Charles McLucas is expanding charitable giving while helping donors reduce taxes in the process.
The certified public accountant, who started his career in 1967 at the Internal Revenue Service, has been creating and managing charitable remainder trusts for nearly 40 years.
“I’ve probably done 15,000 to 20,000 charitable trust tax returns in my career,” says the chief executive of San Clemente-based Charitable Trust Administrators. “As a single, individual guy out there with a small business I’ve probably done as many or more than anybody in the country.”
The irrevocable trust allows donors to pursue philanthropy and receive annuity income in retirement until death, when the gift matures and the trust transfers to the designated charity or charities.
“They’re basically tools for folks who have built an appreciated asset over the years and need to get retirement income or just more income out of it,” says McLucas, who recently secured his first project over $1 billion.
The Silicon Valley client, his largest by far, runs an IT firm. The smallest charitable trust he has developed was about $50,000. Most clients choose a single charity or a few at most, though some select dozens more. One client bequeathed 50 charities in a trust, McLucas says.
Establishing a charitable trust costs about $2,500, and requires a rather complex four-tier accounting system, “which justifies my existence,” he jokes.
The most common appreciated assets are real estate and businesses, though McLucas handled about a dozen cryptocurrencies last year for clients in their 30s. “That’s atypical,” he says.
The majority of his 500 or so clients are baby boomers, between the ages of 60 and 65 who are selling a home or business they’ve had for decades.
This demographic, which includes millions of Americans on the cusp of retirement and/or in succession planning, will continue to grow in the coming years, regardless of the long-term effects of the coronavirus pandemic on retirement plans.
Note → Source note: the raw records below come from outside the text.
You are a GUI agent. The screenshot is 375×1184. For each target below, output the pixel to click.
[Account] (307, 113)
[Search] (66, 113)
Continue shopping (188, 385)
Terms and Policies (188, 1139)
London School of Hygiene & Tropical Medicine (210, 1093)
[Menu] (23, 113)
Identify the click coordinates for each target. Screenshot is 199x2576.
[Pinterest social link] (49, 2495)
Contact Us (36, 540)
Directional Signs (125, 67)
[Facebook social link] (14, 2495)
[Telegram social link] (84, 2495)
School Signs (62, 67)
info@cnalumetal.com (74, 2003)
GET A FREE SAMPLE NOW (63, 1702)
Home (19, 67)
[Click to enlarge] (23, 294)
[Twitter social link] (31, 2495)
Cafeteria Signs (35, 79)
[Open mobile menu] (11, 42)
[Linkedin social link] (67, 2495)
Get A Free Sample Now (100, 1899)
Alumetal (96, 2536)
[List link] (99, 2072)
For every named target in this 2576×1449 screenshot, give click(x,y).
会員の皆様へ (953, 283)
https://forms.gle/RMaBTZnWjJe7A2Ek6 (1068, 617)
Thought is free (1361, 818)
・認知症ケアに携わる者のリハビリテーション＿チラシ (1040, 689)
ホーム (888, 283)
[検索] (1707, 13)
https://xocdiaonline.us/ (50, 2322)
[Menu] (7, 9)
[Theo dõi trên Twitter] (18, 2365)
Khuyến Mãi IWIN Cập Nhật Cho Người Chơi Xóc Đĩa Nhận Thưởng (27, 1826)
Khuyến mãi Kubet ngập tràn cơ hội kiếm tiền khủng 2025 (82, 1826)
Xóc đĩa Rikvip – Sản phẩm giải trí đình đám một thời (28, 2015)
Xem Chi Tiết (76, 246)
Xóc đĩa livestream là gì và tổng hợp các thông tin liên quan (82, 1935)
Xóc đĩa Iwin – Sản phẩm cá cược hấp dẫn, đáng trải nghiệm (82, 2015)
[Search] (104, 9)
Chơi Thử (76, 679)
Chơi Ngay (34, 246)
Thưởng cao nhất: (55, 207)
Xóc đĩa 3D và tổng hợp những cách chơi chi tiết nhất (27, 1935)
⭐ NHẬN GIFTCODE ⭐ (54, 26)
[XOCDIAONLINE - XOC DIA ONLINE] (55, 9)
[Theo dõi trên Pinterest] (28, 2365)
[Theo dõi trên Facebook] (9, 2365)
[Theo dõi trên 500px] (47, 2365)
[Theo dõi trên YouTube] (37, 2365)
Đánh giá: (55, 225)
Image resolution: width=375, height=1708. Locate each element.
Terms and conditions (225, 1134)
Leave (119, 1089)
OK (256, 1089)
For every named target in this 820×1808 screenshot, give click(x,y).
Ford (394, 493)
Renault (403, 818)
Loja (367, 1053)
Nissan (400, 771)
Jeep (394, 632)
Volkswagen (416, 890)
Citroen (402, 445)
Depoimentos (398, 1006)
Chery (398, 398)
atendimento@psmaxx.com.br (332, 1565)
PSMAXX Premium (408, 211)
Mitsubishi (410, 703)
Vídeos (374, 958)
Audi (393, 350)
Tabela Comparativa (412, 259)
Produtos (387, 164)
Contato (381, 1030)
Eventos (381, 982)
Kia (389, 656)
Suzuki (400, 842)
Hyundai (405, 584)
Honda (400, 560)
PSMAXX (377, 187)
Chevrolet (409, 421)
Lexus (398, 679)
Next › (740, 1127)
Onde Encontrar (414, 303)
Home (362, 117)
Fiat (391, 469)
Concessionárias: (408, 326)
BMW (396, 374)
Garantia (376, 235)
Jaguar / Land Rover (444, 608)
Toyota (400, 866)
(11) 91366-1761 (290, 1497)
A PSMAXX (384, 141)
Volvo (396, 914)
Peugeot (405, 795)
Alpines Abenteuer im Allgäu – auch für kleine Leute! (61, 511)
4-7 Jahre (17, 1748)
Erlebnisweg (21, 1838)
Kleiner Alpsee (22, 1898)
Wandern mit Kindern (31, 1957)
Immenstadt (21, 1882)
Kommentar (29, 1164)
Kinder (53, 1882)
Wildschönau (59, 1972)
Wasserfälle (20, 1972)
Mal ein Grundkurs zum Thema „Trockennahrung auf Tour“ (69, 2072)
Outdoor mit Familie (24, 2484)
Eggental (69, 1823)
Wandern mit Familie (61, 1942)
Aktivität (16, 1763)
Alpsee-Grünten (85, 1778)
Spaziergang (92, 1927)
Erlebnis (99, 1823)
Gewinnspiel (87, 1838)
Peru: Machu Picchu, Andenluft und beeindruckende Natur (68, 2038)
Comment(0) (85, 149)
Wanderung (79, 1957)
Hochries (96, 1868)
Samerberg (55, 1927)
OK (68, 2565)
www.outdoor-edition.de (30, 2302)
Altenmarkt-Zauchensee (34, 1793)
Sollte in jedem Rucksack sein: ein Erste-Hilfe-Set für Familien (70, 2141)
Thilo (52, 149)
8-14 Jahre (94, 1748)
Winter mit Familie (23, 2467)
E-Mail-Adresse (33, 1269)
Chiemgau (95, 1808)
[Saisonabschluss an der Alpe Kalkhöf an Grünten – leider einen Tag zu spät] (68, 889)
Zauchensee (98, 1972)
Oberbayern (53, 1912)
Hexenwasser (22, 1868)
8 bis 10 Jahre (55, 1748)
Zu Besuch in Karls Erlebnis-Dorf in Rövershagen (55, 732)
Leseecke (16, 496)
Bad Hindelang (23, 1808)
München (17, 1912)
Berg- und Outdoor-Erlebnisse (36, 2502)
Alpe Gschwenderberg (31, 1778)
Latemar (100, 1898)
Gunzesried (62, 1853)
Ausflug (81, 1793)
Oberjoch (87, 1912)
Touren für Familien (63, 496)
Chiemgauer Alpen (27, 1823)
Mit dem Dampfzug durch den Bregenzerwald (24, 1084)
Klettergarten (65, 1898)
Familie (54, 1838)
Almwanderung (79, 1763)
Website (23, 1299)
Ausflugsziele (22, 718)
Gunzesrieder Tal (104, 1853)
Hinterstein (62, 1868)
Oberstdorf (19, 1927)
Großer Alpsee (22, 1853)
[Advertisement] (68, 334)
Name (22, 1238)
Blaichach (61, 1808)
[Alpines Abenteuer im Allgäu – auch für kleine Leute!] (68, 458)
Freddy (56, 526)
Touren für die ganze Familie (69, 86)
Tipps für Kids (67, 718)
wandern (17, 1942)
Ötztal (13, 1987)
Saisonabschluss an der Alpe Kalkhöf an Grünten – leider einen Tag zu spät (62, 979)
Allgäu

A report in the Chronicle of Philanthropy published in 2018 estimated nearly $9 trillion of wealth will be passed down to Gen Xers and millennials by 2027.
Charitable remainder trusts, according to McLucas, could fuel a philanthropic boom over the next decade, particularly for smaller nonprofits that survive this economic crisis.
Most manage endowments under $1 million and lack needed resources to contact and maintain relationships with big donors and the general public—annual expenses that typically eclipse six figures. Simply put, they can’t compete against industry giants or private universities and hospitals, which manage endowments sometimes in the billions.
“The charities that are going to survive COVID-19 are the ones that have some sort of endowment or some reserve in the organization to weather a tough time like this,” McLucas says. “My role is to help these smaller charities not lose all these dollars.”
To ensure that, he’s been pressing lawmakers to add 47 words to the U.S. tax code, specifically IRC Section 1361(c)(2)(A), which would permit S-Corporation owners to donate part or all their stock ownership interests to a charitable remainder trust.
The Tax Reform Act of 1958, which created S-Corp tax rules, omitted this option that’s been granted to other small business structures, such as partnerships, LLCs and C-Corps.
S-Corps, the largest corporate structure in the nation with over 5 million entities, are exempt from corporate tax rates and federal income taxes, except certain capital gains and passive income, such as investments and leases. Profits or net losses are passed through to shareholders and taxed once at individual tax rates.
S-Corps were established to provide liability protection under a single layer of federal taxes.
McLucas, who’s been working on the issue for nearly three years, has discussed amending the tax code with House staffers of Linda Sanchez (D-California) and Vern Buchanan (R-Florida), who both serve on the powerful Ways and Means Committee.
“I’m trying to get bipartisan support,” he says. He will include the language in a larger bill this year that will ultimately pass through Congress. “We’re getting close. I think it will get picked back up,” he adds. “It’s just the right thing to do for the people and economy.”